More cash mit Cashmere – der jetzt eröffnete Prototyp soll helfen, dem stagnierenden Einzelhandel in Deutschland (drittgrößte Wirtschaftsbranche nach Industrie und Handwerk) neue Impulse zu geben. Sieben magere Jahre beklagt der Hauptverband nun schon. 55 Prozent der Geschäfte machten 1997 weniger Umsatz als im Jahr davor, bei den Gewinnen sieht es noch schlechter aus. Im ersten Halbjahr 1998 weist der Verband ein erneutes Umsatzminus von 1,2 Prozent aus.

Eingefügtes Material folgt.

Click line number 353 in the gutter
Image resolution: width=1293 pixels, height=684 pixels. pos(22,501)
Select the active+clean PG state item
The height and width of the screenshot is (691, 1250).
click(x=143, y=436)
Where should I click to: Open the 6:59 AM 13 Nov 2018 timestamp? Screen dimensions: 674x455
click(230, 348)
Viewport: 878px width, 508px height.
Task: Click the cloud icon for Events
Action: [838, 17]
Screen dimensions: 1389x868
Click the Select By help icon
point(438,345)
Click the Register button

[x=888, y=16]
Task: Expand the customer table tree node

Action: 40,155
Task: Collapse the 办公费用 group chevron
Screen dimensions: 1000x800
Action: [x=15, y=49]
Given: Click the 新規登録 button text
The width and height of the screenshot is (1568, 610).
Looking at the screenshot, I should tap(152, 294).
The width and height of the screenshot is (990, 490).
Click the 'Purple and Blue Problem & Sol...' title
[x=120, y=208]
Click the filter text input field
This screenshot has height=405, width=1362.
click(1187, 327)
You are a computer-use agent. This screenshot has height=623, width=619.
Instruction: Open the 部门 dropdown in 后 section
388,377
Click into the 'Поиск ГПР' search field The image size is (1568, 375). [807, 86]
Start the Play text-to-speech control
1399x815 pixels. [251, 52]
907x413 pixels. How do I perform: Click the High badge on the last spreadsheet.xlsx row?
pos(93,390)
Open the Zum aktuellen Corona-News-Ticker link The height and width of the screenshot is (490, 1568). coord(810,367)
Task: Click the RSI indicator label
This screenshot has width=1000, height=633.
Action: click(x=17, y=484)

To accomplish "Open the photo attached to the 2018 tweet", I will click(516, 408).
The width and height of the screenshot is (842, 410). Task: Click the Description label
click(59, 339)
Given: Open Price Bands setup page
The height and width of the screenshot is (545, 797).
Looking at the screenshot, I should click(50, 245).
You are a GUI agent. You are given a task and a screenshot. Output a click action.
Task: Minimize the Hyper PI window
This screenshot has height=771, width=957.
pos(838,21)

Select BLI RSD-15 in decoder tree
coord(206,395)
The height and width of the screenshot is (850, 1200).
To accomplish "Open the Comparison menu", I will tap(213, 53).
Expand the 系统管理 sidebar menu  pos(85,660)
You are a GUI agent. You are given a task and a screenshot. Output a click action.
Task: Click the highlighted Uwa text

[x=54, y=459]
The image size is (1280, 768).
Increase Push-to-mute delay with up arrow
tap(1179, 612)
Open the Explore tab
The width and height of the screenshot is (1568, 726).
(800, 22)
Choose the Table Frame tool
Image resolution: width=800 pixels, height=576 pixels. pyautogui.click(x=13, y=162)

Hauptverlierer sind die großen Kauf- und Warenhäuser, deren Anteile am Gesamtkuchen sich seit 1967 mehr als halbiert haben, auch Läden in Citylage schlagen immer weniger los. Wenn Holger Wenzel, der Hauptgeschäftsführer des Einzelhandelsverbandes spricht, fallen Worte wie Rückläufigkeit, Konsumtief, Talfahrt, Flaute, Sorge, Blessuren. „Eine extrem kritische Situation“, verschärft noch durch „die überfallartige Mehrwertsteuererklärung“ der alten Regierung.

Nach all dem Frust weckt „Lust for Life“ doch Optimismus in Wenzel: „Das ist doch mal ein wirklich innovatives und kreatives Konzept, sehr pfiffig, super gemacht, von allem Althergebrachten gelöst.“ Wenn Konsum eine Frage der Stimmung sei, könne die Wende in Bonn, obwohl der Verband Rot-Grün sicher nicht das Wort reden wolle, durchaus auf die aktuelle Kauflust durchschlagen – bei „Lust for Life“ mehr noch als anderswo. Die Besichtigung habe ihm „auch mit meinen 57 Jahren richtig Spaß gemacht“, obwohl offiziell die 25- bis 45jährigen die Zielgruppe sind.

Wer in Aachen „dem Lockruf der Lust“ (Werbung) zum „Gute- Laune-Shopping“ (Wenzel) erliegen will, muß indes erst an den door guards mit ihren headsets vorbei, die an den Eingängen die Security checken.

Das Pilotprojekt Aachen, hat die federführende Kaufhof-Warenhaus AG in Köln (zu der Horten gehört) gesagt, sei „ein Härtetest“. Wenn es in Aachen klappe mit dem neuen Radikalkonzept (erhoffter Jahresumsatz: 70 Millionen Mark), klappe es überall. Gemeint sind die demographischen Spezialitäten der Karlsstadt: Einerseits gibt es hier reichlich Reiche mit der bundesweit höchsten Porsche-Dichte, andererseits ein Gros an eher kaufschwachen StudentInnen und konservativen Ingenieuren.

Im Dreiländereck hofft „Lust for Life“ vor allem auf das große Kundenpotential an Niederländern und Belgiern. Gerade in den Nachbarländern gilt es Aachens schlechtes Einkaufsimage zu revidieren: Nach Jahren chaotisch inkonsequenter Verkehrspolitik von Rot-Grün glauben viele KonsumentInnen bis heute, die Innenstadt sei per Auto nicht mehr erreichbar. „Lust for Life“ will jetzt für das Gegenteil werben.

Und so freuen sich auch die kleineren Einzelhändler über die Konkurrenz: Hauptsache, sagen sie, die Leute kommen überhaupt erst mal wieder – nach angeblich 20 Prozent Minus in Aachen seit 1992.

Kaufhof plant 25 weiteren Standorte im Bundesgebiet, damit sich die fröhlichen consumer überall ein „Vollbad der Befindlichkeit“ gönnen können.